The phenomenon of social distancing following the outbreak of the novel coronavirus has badly affected the community gatherings and activities. Different community groups have, however, been coming up with new and novel ideas to keep themselves engaged.
Qatar Natural History Group (QNHG) is one of the oldest community groups and has been active in the country for over 40 years.
With the lockdown starting in March and strict observance of physical distancing, the group could not carry out its usual weekly meetings. They, however, came up with new ideas of holding online session on different topics related to nature and history of Qatar.
The QNHG recently concluded its special summer outings programme to discover the desert and heritage sites. With the phased lifting of the restrictions, the group has planned some special outdoor activities for its members. They took the members to different areas of the desert to observe the nature at the time of sunrise and sunset.
Thierry Lesales, QNHG chairman, said: “Usually, our season runs from October to June, but because of the lockdown in March, we could no longer have our regular talks and rambles. We were only able to have our talks online, through the Zoom platform. We are very grateful to our speakers who have accepted to adapt to the change. Topics included the Covid-19 pandemic, the prehistoric population of Qatar, reptiles, sea turtles, and the global climate movement.”
In August, outdoor gatherings were allowed with less than 30 people. QNHG took the opportunity to invite its members and the general public to discover the desert in the heart of the summer. The participants had to respect social distancing and wear face masks.
“The outings were scheduled early in the morning, for the sunrise, or late in the afternoon, for the sunset. It’s a good way to beat the heat and observe some of the animals in the desert. The animals are also active when the temperatures are lower. They spent the rest of the day, hidden in their burrows or under the shade.
“The desert is full of life. Qatar has some incredible ecosystems with organisms very well adapted to the harsh conditions. The end of August also marks the beginning of the bird migrations. Thousands of birds are passing through the peninsula, on their way down to their wintering grounds in Africa.
“It’s an exciting time to observe new visitors, and another opportunity to enjoy the outdoors. Many of the new visitors can be seen in the public parks, for instance, the hoopoes, the wagtails, and the warblers,” Thierry noted.

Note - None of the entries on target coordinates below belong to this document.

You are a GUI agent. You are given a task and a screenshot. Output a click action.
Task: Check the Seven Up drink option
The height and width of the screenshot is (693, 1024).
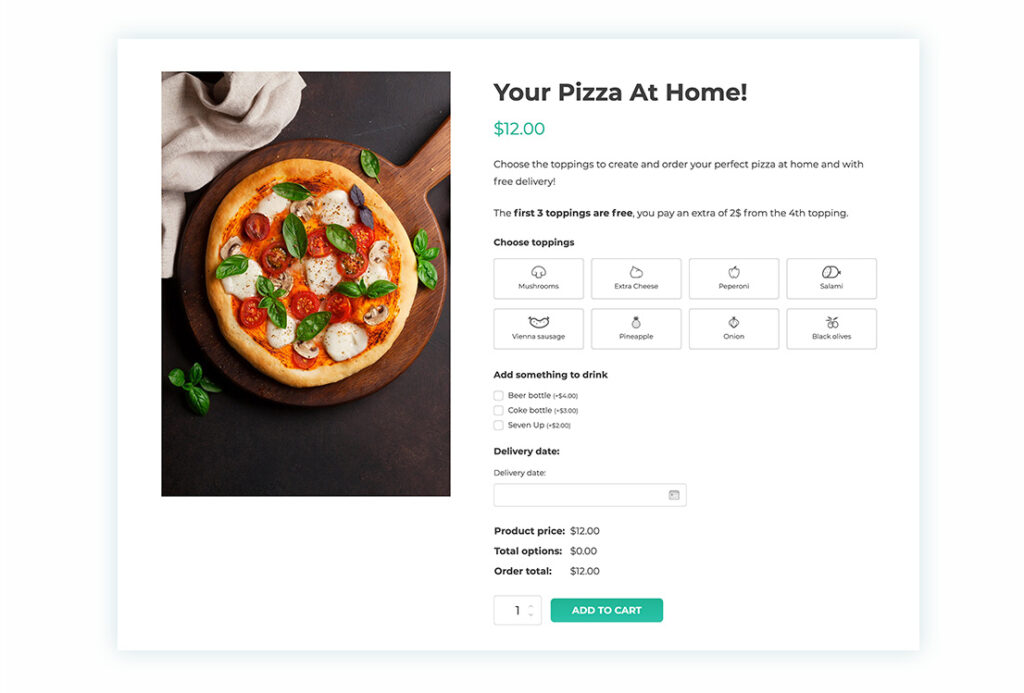[498, 424]
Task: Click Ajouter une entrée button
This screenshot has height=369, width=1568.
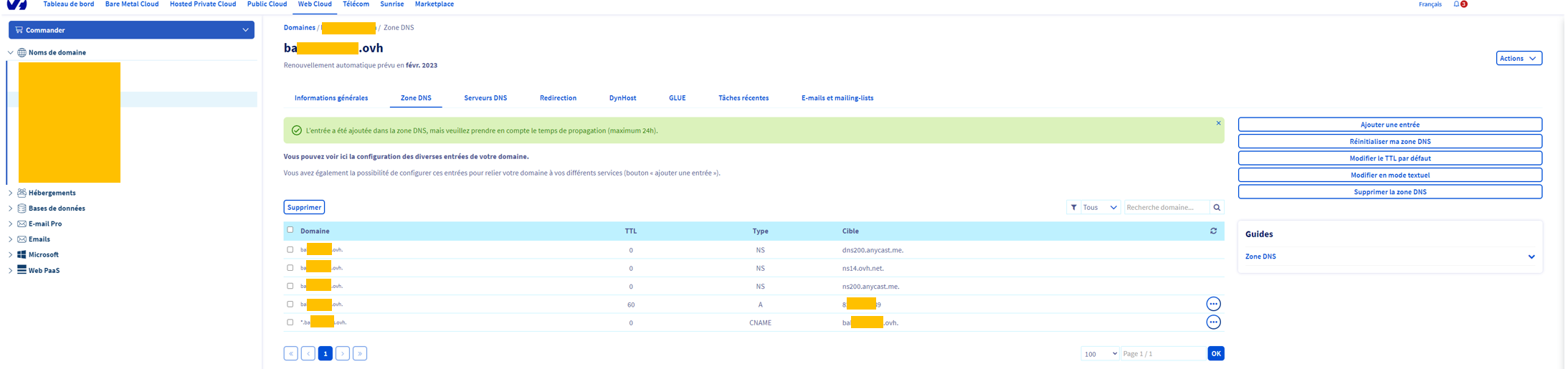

He added: “We were very pleased with the response and positive feedback. People were happy to go out and reconnect to nature. It’s also a very good stress relieving pastime, and the temperatures were actually surprisingly very pleasant early in the morning and late afternoon. In the desert, we noticed, on average, 4C difference with the temperatures in the city. It’s doable. The sceneries and the colours are just fantastic.”
The outdoor summer programme included; a visit to Dahl al Misfr Cave, Purple Island sunrise walk, some Rawdat sunrise and sunset walks, Perseids meteor shower stargazing evening, a birdwatching trip, and a tour of little known forts and abandoned villages.